A federal court has ordered the Hawaii Department of Education to provide additional educational services to as many as 1,800 students whose special education services were illegally cut off at age 20.
Under the Individuals with Disabilities Education Act, states must provide a “free and appropriate public education” for students ages 3 to 21, although they must only provide FAPE for students ages 3-5 and 18-21 if it would be consistent with state law or practice.
In August 2013, the U.S. Court of Appeals for the 9th Circuit struck down a 2010 law that created the 20-year age cutoff, on the grounds that the state could not provide traditional education services for an additional two years while not providing similar opportunities for student with disabilities.
Subsequently, the 9th Circuit remanded the case to the U.S. District Court for the District of Hawaii, which in August found that the students cut off during the time period when the law was in effect are entitled to free compensatory education services.
The Hawaii Disability Rights Center and Alston Hunt Floyd & Ing, who represented the plaintiffs, have already sent out letters to more than 1,400 students entitled to services.
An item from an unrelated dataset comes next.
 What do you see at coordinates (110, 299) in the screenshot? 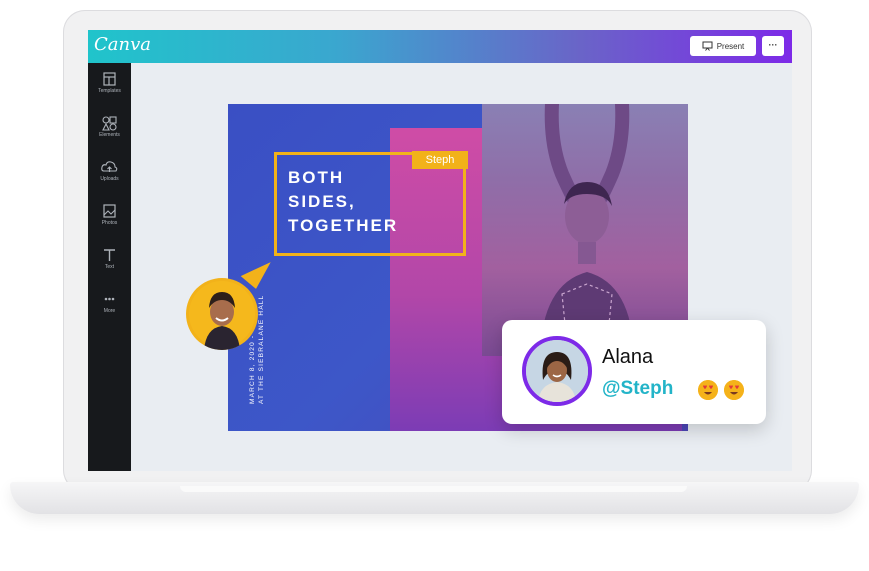
I see `more-icon` at bounding box center [110, 299].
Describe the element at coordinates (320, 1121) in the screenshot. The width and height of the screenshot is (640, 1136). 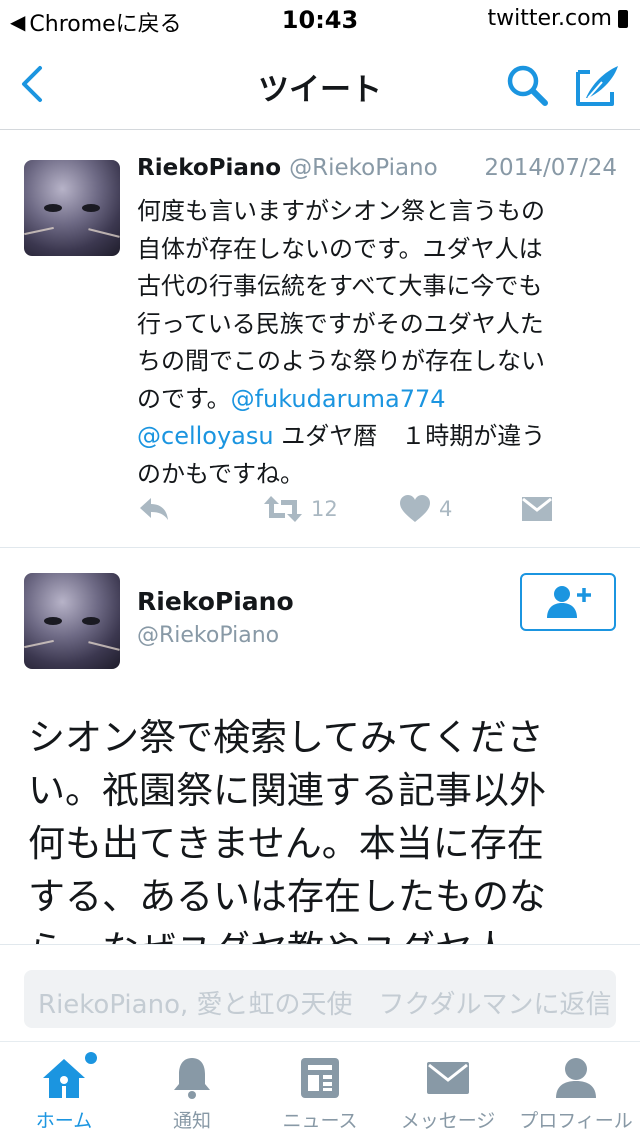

They are still trying to find addresses for at least 350 of the students.
“This is a wonderful opportunity for these class members to receive free supplementary educational opportunities and life-skills training to lead more independent lives,” said Paul Alston, an attorney for Alston Hunt Floyd & Ing, in a news release from September 29.
The Hawaii Disability Rights Center and Disability Rights Washington, the publisher of DisAbility Rights Galaxy, are part of the federally funded protection and advocacy system and members of the National Disability Rights Network.